Neural Networks 15 Essential Q&A
Interview Prep

Transfer Learning — 15 Interview Questions

Pretrained backbones, linear probes, layer-wise learning rates, and when transfer hurts (negative transfer).

Colored left borders per card; green / amber / red difficulty chips.

Pretrained Freeze Fine-tune Domain
1 Define transfer learning.Easy
Answer: Reuse knowledge from a source task (often large-scale pretraining) to improve a target task with less data, time, or compute than training from scratch.
2 Feature extraction vs fine-tuning.Easy
Answer: Feature extraction: freeze backbone, train only classifier head on your labels. Fine-tuning: update backbone (all or top layers) with usually smaller LR than head.
3 When should you freeze early layers?Medium
Answer: Small dataset or high risk of overfitting—early layers learn generic edges/textures; later layers are more task-specific. Freeze first, then optionally unfreeze with care.
4 Why is ImageNet pretraining common?Easy
Answer: Large diverse natural-image supervision produces general low-level and mid-level filters that transfer well to many vision tasks (medical, satellite with caveats).
5 Discriminative learning rates.Medium
Answer: Use lower η for early layers, higher η for head/new layers—preserves generic features while adapting top of network.
6 Linear probe vs fine-tune (evaluation).Medium
Answer: Linear probe: train only linear layer on frozen features—measures representation quality.

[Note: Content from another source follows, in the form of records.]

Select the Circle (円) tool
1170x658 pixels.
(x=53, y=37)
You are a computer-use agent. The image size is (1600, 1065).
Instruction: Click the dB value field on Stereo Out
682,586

Full fine-tune measures end-task performance with adaptation.
7 Domain shift / domain gap.Medium
Answer: Source and target data differ in distribution—transfer may degrade; may need more fine-tuning, domain adaptation, or pretraining closer to target domain.
8 What is negative transfer?Hard
Answer: Pretrained model does worse than random init for target—source task misaligned or harmful biases; sometimes train-from-scratch wins on huge target data.
9 Transfer in NLP (BERT-style).Easy
Answer: Pretrain on large text with MLM/next-sentence; fine-tune whole model on downstream task with task-specific head—dominant paradigm before instruction-tuning era.
10 Replace only the classification head—when enough?Easy
Answer: When new task matches pretraining modality and semantics (e.g. 1000-way → N-way objects) and data is limited—fast and strong baseline.
11 Data augmentation with fine-tuning.Easy
Answer: Still critical—reduces overfitting on small target sets; match augmentations to target domain (e.g. no extreme color jitter on medical).
12 Catastrophic forgetting (mention in transfer context).Hard
Answer: Fine-tuning can erase source capabilities—relevant in continual learning; mitigated by small LR, elastic weight consolidation, or multi-task training.
13 Self-supervised pretraining then fine-tune.Medium
Answer: Pretrain without labels (contrastive, MAE, etc.), then supervised fine-tune—scales when labeled data is scarce but unlabeled data is plentiful.
14 More target data → train from scratch?Medium
Answer: With very large in-domain labeled data, gap shrinks; still often faster to start from pretrained weights. Empirical per task.
15 Interview one-liner: why use transfer learning?Easy
Answer: Better accuracy faster with less labeled data by reusing generic features learned at scale—standard for vision and NLP.
Mention freeze → unfreeze and smaller LR on backbone.

Quick review checklist

  • Feature extraction vs fine-tuning; when to freeze.
  • Discriminative LR; domain shift; negative transfer.
  • Linear probe; NLP BERT pattern; self-supervised pretrain.